Change The Low Quality Links to High Quality Links

Sunday, January 27, 2008

Nowadays, submission software is available to automate (or semi-automate) posting to thousands of directories in the internet. It would be the article directories, link directories or otherwise, chances are there's software that will make the submission job easier.

But the problem is, though, that this software usually submits to a few high quality sites and hundreds of low quality sites. The software vendors know that the more sites it submits to, the more impressive it sounds. After all, which would you be more willing to pay $97 for: software that submits to 50 directories, or software that submits to 2,500? For most people the answer is clear.

Unfortunely you will often find that once you've taken the time to submit to a few directories per day over many weeks or months, that Google never seems to find the links and apply them to your ranking. You spent all that time to "do it right" (because you know that submitting to hundreds or thousands of directories at once will get your links sandboxed), and yet you're not getting any love from Google.

The one common reason why this is the case is because the directories you've submitted to are not crawled very often by Google. One thing that PageRank is useful for is getting a site crawled regularly, and updated pages indexed quickly. Most of the low quality sites have little or no PageRank, and so Google doesn't visit them much. If Google doesn't visit, the page with your link doesn't get crawled, the link doesn't get seen, and you get no benefit from it.

And also, my experience shows that Google limits how deep it will crawl sites like directory sites unless the sites have enough inbound links to internal pages.
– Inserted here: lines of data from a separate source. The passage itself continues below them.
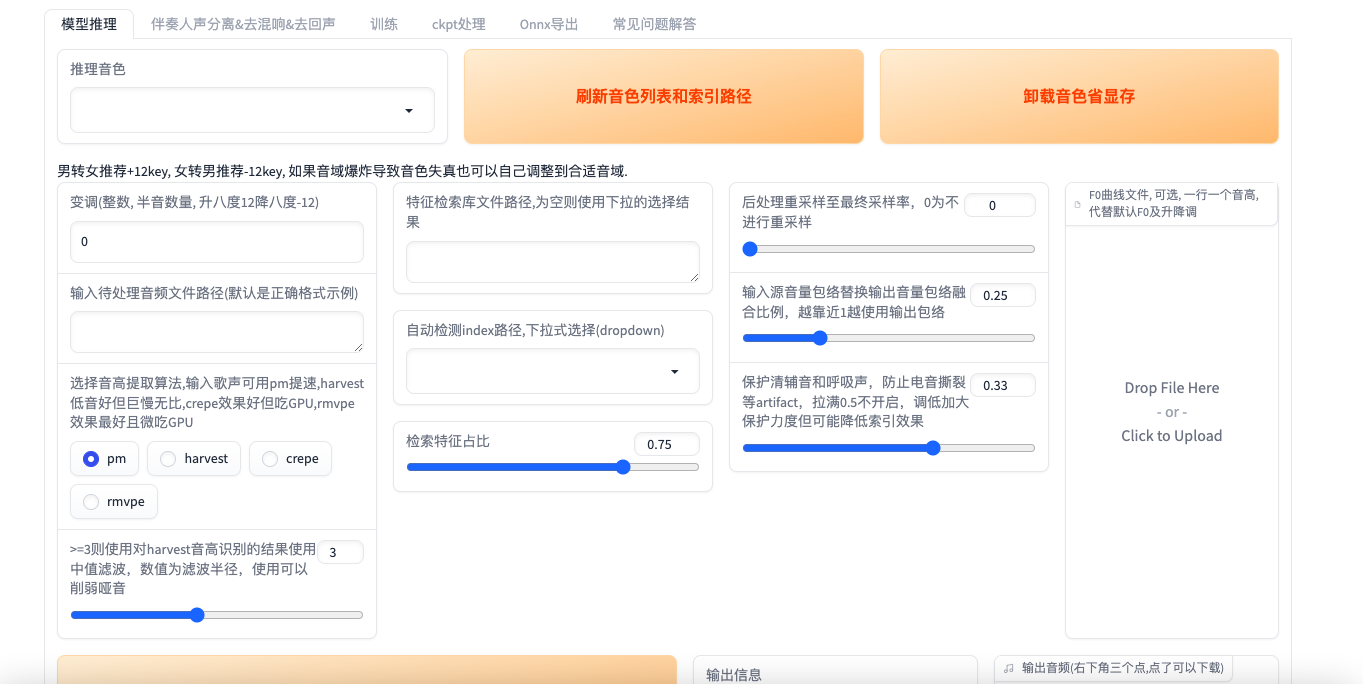Click the audio file path input box
Screen dimensions: 1363x684
click(216, 331)
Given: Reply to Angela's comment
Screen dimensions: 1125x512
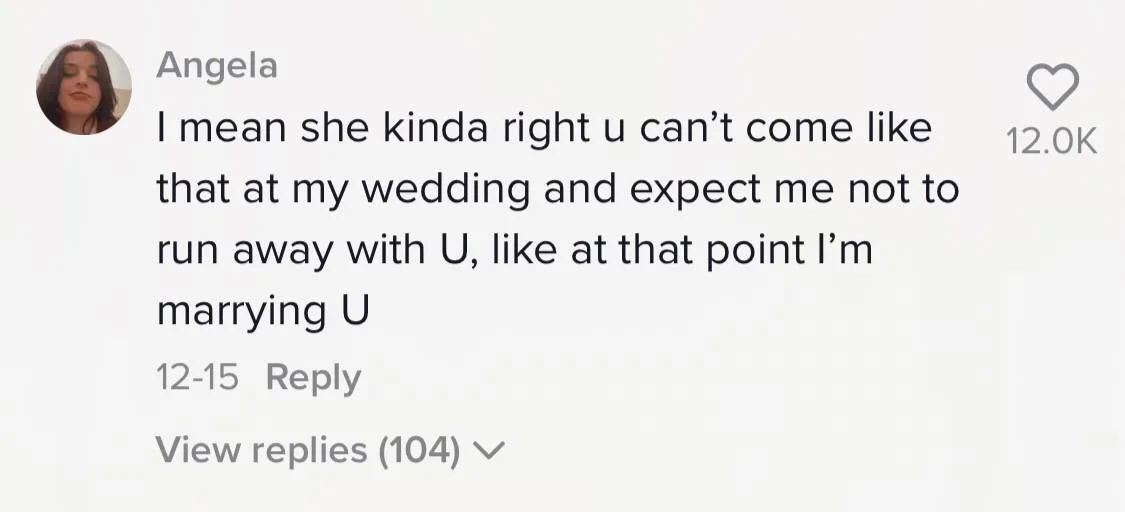Looking at the screenshot, I should pyautogui.click(x=313, y=378).
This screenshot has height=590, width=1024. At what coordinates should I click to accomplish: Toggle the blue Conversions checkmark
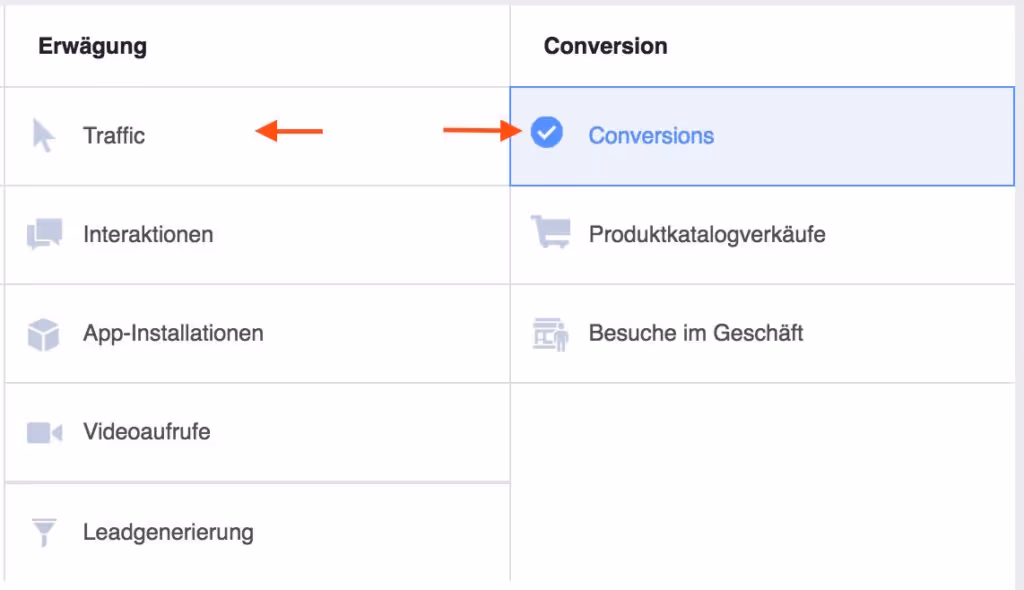point(547,133)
I have a site that has literally hundreds of thousands of pages, but Google has only indexed 61,000 despite the site having a PageRank of 4 (usually plenty to get a site crawled very often). Almost all of the links to that site point to the home page, though, and so many of the pages remain unindexed.

Now take heart, though, because there's something you can do about this!

All it takes to make sure your links are seen by Google is to point a few links of your own to the pages that contain the links you want Google to know about. This is easy: just go to a site like SocialMarker.com and get a few links to each page from social bookmarking sites. Yes, you will be helping the owner of the site or directory by getting a few extra links to their site, but you will also be helping yourself because Google will find the link that remained invisible to it before.

So there you go. Add this practice to your routine of submitting to a few directories each day and you'll find that Google starts indexing the pages where your links appear much more quickly. That means the link power will be applied much more quickly, and you'll start getting some love from Google a lot sooner!

Two important notes: 1) Some directories submitted to by mass submission software use tricky tactics like preventing the links from being followed in the robots.txt file, or using the nofollow attribute in all outgoing links. So before you regularly submit to these directories, do some research to find out if they are actually applying link juice to the submissions. 2) Do not use mass submission software that submits to hundreds or thousands of places at one time. Only use software that lets you submit to a dozen or so sites of your choosing each day. Mass submission will get the links sandboxed by Google, which means Google will ignore them for a long time (months) — if they ever get counted at all.